Saved data entries
--- --- ---

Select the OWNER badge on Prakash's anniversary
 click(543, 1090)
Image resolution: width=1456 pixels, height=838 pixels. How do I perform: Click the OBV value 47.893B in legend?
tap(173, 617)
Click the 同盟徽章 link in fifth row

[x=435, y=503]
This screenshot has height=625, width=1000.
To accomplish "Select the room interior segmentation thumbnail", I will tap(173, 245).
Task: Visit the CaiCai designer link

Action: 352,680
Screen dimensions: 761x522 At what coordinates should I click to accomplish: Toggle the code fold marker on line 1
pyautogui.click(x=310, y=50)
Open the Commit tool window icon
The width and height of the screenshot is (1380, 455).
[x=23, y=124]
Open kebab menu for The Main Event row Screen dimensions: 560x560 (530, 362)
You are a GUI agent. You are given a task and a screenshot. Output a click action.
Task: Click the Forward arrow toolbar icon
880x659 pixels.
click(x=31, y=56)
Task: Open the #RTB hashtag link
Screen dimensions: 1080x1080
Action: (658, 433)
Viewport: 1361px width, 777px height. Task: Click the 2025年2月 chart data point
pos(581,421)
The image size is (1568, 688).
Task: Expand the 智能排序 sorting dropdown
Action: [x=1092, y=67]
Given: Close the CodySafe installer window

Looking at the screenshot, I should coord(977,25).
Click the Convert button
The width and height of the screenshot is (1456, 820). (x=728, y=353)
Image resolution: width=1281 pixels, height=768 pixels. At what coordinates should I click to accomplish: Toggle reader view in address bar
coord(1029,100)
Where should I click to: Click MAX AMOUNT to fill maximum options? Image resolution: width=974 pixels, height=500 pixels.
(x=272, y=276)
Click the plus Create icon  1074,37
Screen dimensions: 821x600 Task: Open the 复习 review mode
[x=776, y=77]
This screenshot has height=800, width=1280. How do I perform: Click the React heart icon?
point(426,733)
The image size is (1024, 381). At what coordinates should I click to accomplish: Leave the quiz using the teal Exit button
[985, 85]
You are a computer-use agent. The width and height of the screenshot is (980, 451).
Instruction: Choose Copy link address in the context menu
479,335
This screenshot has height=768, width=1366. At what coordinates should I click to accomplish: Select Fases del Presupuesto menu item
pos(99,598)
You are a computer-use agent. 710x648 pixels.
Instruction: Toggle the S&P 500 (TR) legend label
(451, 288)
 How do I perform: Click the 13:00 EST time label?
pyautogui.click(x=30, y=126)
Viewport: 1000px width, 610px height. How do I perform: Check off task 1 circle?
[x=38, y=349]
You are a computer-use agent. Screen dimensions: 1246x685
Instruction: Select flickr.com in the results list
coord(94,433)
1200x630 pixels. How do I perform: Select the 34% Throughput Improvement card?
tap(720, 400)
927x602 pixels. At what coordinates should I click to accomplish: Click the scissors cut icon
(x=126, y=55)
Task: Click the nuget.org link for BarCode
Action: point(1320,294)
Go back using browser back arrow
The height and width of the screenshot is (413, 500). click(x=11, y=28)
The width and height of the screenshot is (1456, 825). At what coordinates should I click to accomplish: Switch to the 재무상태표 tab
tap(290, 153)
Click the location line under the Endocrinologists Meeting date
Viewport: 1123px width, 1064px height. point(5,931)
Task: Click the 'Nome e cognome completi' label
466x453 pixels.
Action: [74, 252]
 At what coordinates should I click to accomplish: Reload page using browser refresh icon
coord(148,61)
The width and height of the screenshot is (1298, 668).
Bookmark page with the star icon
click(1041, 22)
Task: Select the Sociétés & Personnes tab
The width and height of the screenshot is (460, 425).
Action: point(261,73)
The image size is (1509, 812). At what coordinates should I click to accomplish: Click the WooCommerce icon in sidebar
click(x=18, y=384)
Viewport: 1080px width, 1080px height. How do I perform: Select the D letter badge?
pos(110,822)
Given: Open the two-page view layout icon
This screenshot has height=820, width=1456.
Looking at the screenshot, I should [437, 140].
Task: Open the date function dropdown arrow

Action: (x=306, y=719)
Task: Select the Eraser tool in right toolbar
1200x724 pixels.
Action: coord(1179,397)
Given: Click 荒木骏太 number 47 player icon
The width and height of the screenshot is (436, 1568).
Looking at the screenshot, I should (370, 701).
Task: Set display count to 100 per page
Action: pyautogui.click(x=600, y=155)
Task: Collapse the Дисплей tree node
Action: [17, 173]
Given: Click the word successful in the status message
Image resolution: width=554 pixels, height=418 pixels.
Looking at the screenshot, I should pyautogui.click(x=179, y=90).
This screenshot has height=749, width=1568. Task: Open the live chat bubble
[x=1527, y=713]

--- --- ---

→ **THE PROBLEM**: What lines in the data above contain the word "agent"? Copy them all.

→ **EXPECTED ANSWER**:
You are a GUI agent. You are given a task and a screenshot. Output a click action.
You are a computer-use agent. The width and height of the screenshot is (980, 451).
You are a computer-use agent. 710x648 pixels.
You are a computer-use agent. Screen dimensions: 1246x685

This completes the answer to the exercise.